Supplied entries:
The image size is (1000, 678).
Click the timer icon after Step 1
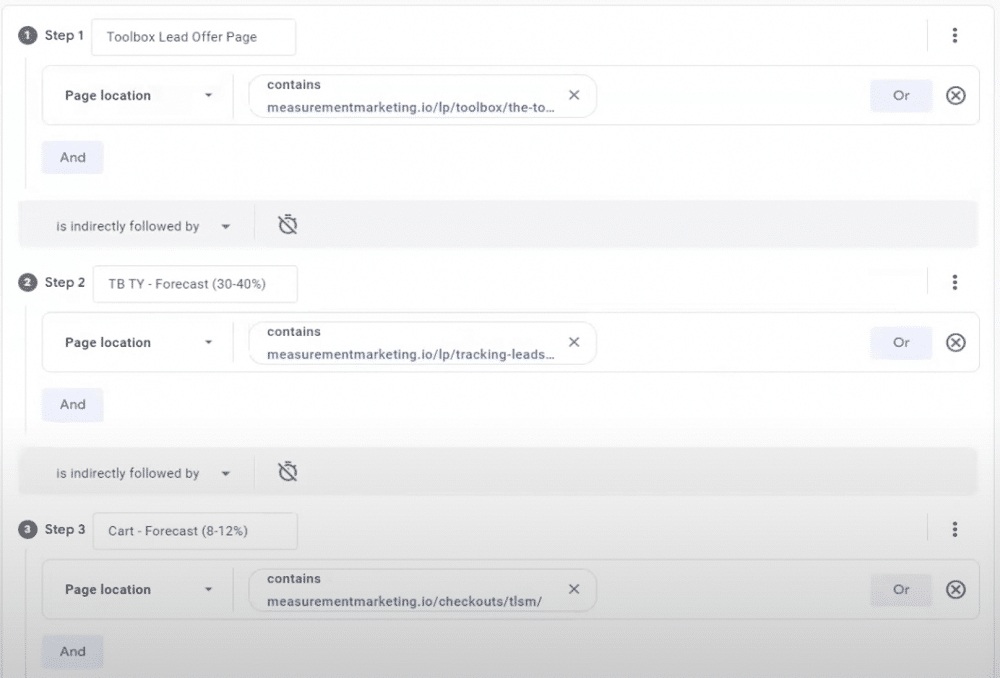tap(287, 224)
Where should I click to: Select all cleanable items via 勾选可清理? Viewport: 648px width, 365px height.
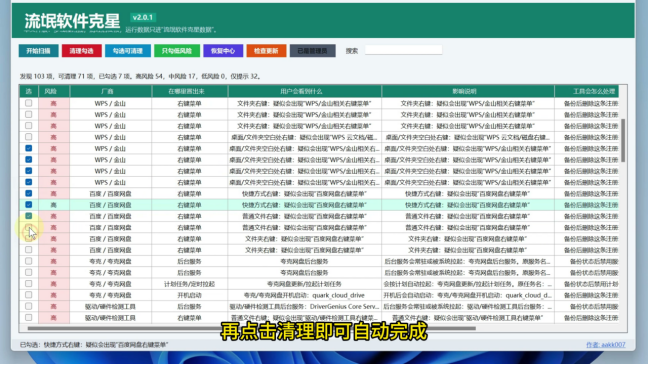click(128, 51)
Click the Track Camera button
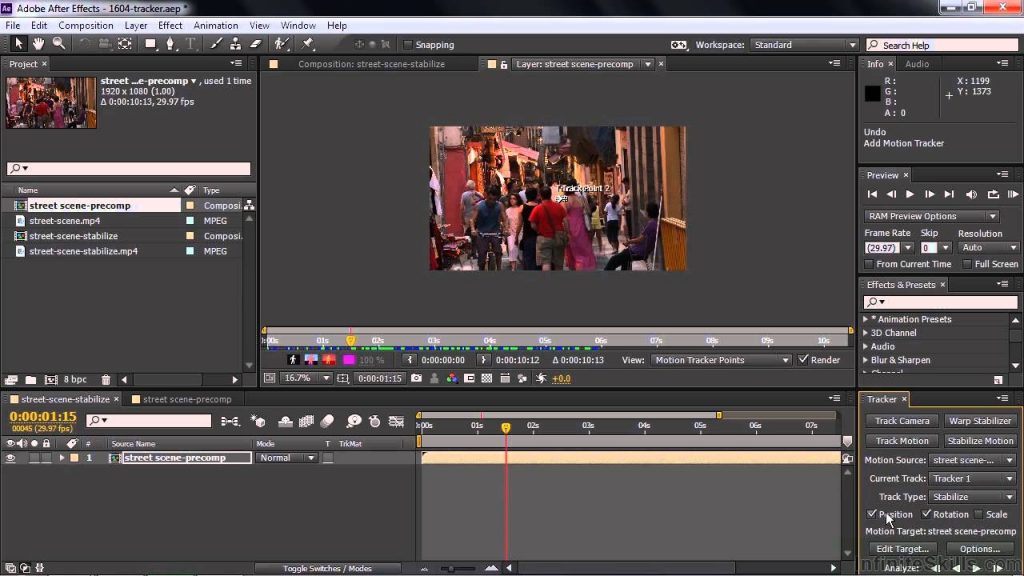The width and height of the screenshot is (1024, 576). coord(902,421)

Exercise instructions: Please retype, exactly and only, the lines from the one holding "Click the timer icon after Step 1" to the end of the entries, both ends included, without any pictures.

Answer box:
Click the timer icon after Step 1
tap(287, 224)
Where should I click to: Select all cleanable items via 勾选可清理? Viewport: 648px width, 365px height.
click(128, 51)
Click the Track Camera button
The width and height of the screenshot is (1024, 576). coord(902,421)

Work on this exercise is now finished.